[Aim of the task]:
Please condense the paragraph of the forum post that begins "When I plot these locations" into a shorter version that keeps its main facts.

** START OF Article **

Sometimes the signs of the ECI X and Y coordinates are opposite of the signs for the ECEF X and Y coordinates.

When I plot these locations on a globe and, obviously they do not match unless you rotate the earth by some number of radians. I can see that if you rotate the earth, the ECI coordinates follow a groundtrack that is consistent with the ECEF groundtrack, but with my current code, it is offset by different varying amounts, depending on the time of day I plot it.

Here is my code:

// The radians earth rotates in 1 second
double earthRotation = 0.000072921151467;

// Do something different depending on the switch position
if ( self.shouldAnimate == true ) {

    // The seconds since we started rotating
    double newRotationMultiplier = [self.eciDate timeIntervalSinceDate:self.lastEciDate];

    // Seconds           // Rad/Sec        // Multiplier
    self.timeSinceOpenGlStarted = newRotationMultiplier * earthRotation;
    matrixToRotate = GLKMatrix4Rotate(matrixToRotate, self.timeSinceOpenGlStarted, 0.0, 0.0, 1.0);

    // Latch it so that when we stop rotating, it doesn't revert
    self.effect.transform.modelviewMatrix = matrixToRotate;

}

How do I determine the radians to rotate the earth to show an ECI positions for a time to be the same location on the rotated globe ( in terms of latitude and longitude )? That is, how do I calculate for any UTC time in a day, how much to rotate the earth about the Z ( "Up" ) axis so that the ECI coordinates agree with the ECEF coordinates and the satellites appear to be in the same position over my 3D globe?

** END OF Article **
** START OF Information provided **

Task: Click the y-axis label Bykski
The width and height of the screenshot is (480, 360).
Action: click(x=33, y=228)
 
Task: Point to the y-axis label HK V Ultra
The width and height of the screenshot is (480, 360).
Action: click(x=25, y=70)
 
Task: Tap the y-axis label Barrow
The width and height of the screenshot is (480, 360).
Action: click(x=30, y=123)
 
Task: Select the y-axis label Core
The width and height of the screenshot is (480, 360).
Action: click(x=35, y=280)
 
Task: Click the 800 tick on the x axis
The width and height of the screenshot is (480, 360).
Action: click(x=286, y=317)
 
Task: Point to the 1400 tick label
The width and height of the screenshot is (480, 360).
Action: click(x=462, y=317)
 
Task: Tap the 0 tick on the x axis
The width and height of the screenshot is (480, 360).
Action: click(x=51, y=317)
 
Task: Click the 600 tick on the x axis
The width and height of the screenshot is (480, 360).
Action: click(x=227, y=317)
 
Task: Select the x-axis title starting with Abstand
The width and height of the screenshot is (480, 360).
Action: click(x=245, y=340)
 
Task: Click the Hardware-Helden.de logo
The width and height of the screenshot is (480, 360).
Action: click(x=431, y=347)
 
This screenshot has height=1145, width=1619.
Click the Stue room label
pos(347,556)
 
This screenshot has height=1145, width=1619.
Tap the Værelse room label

** END OF Information provided **

[Expected answer]:
Plotted on a globe, the ECI and ECEF locations don't match unless the earth is rotated by some number of radians. With that rotation, the ECI coordinates follow a groundtrack consistent with the ECEF one. With the current code, though, the track is offset by amounts that vary with the time of day it is plotted.